Un spectacle de la Compagnie Béo Aguiar (Bénin) et Alvéole Théâtre (Belgique)

Le projet politique du spectacle

« Vidomègon », « Enfant placé », en Fon, la langue nationale du Bénin.
A cette traduction littérale, il faut malheureusement ajouter « Enfant maltraité, enfant exploité… ».

Actuellement, au Bénin, plus de 500.000 enfants, filles et garçons de 6 à 14 ans, sont exploités et maltraités par des adultes peu scrupuleux, sous le couvert de la tradition.
En effet, autrefois, des enfants issus de familles pauvres étaient confiés à des proches plus aisés ou à des tuteurs qui devaient leur assurer une instruction scolaire en échange de tâches domestiques quotidiennes. Au fil du temps, ce principe basé sur la solidarité a été perverti en un trafic juteux par des trafiquants qui promettent aux parents désœuvrés une vie meilleure pour leur progéniture. Pour rassurer des parents crédules, il arrive que certains malfaiteurs envoient la photo de l’enfant, propre et bien habillé.
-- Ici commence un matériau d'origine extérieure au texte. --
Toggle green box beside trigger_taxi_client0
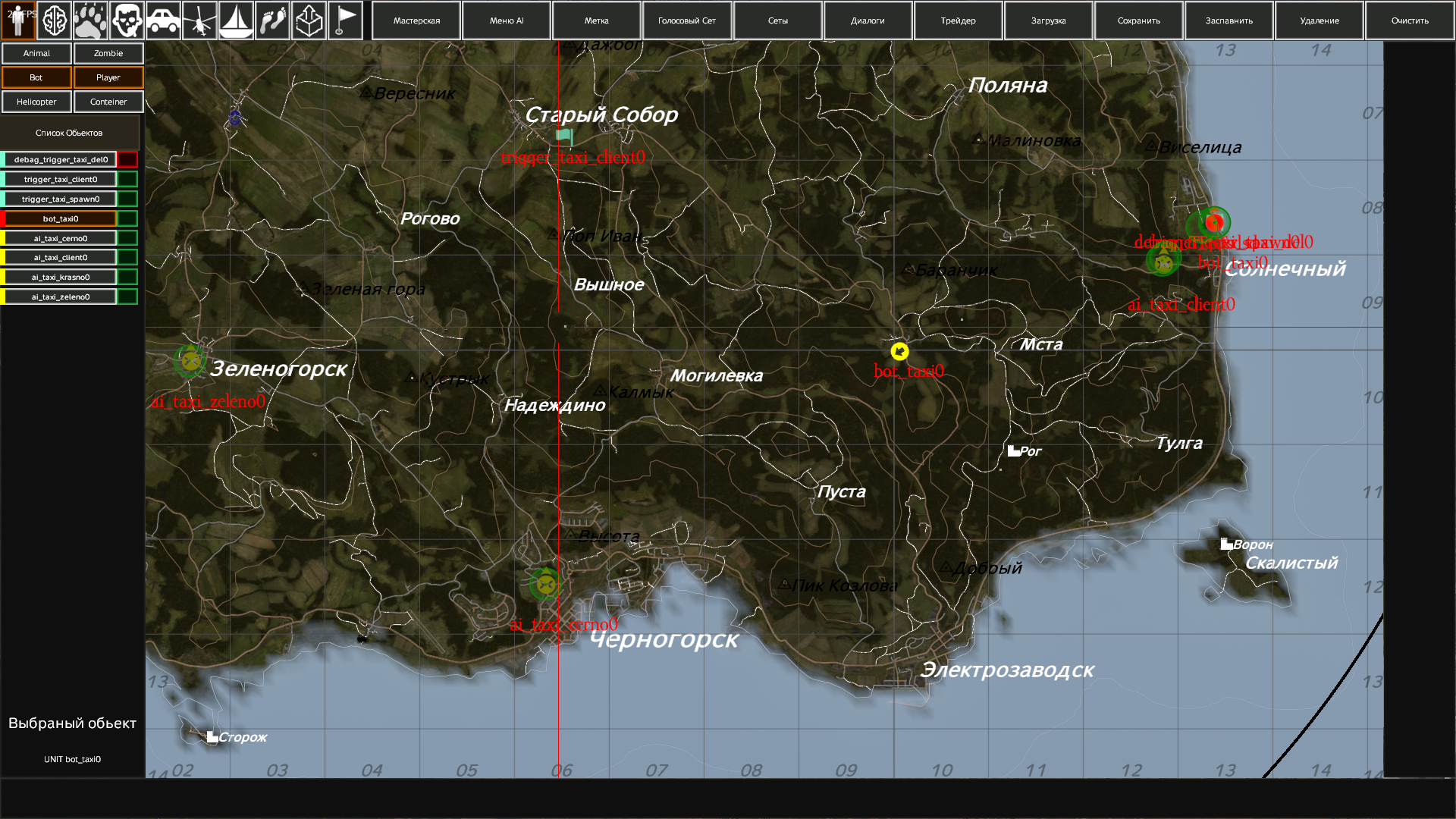This screenshot has height=819, width=1456. point(127,179)
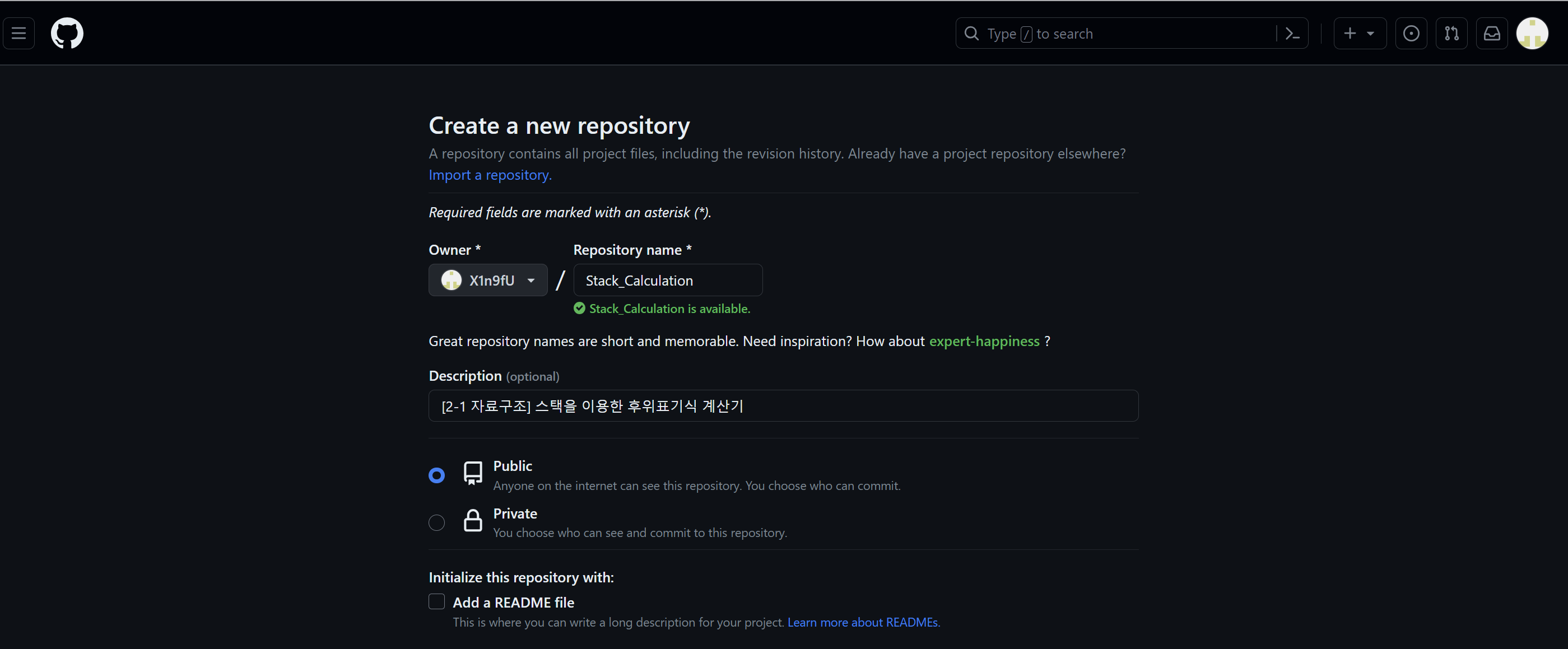Screen dimensions: 1568x649
Task: Select the Public visibility radio button
Action: tap(436, 475)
Les familles perdent souvent toute trace de leurs enfants, envoyés très loin à l’intérieur ou à l’extérieur du pays, pour travailler dans les maisons en tant que domestiques, dans le secteur informel, dans les plantations, dans les carrières … En échange de rien !
Cette forme d’exploitation et de maltraitance de l’enfant est cautionnée, au nom de la tradition, par une partie de la population. Pourtant, le Bénin a ratifié la Convention des Droits de l’Enfant et possède un Code du travail qui interdit l’embauche et l’exploitation des moins de 14 ans. Mais les autorités judiciaires sont dépourvues de ressources humaines, matérielles et financières nécessaires à l’application de la loi.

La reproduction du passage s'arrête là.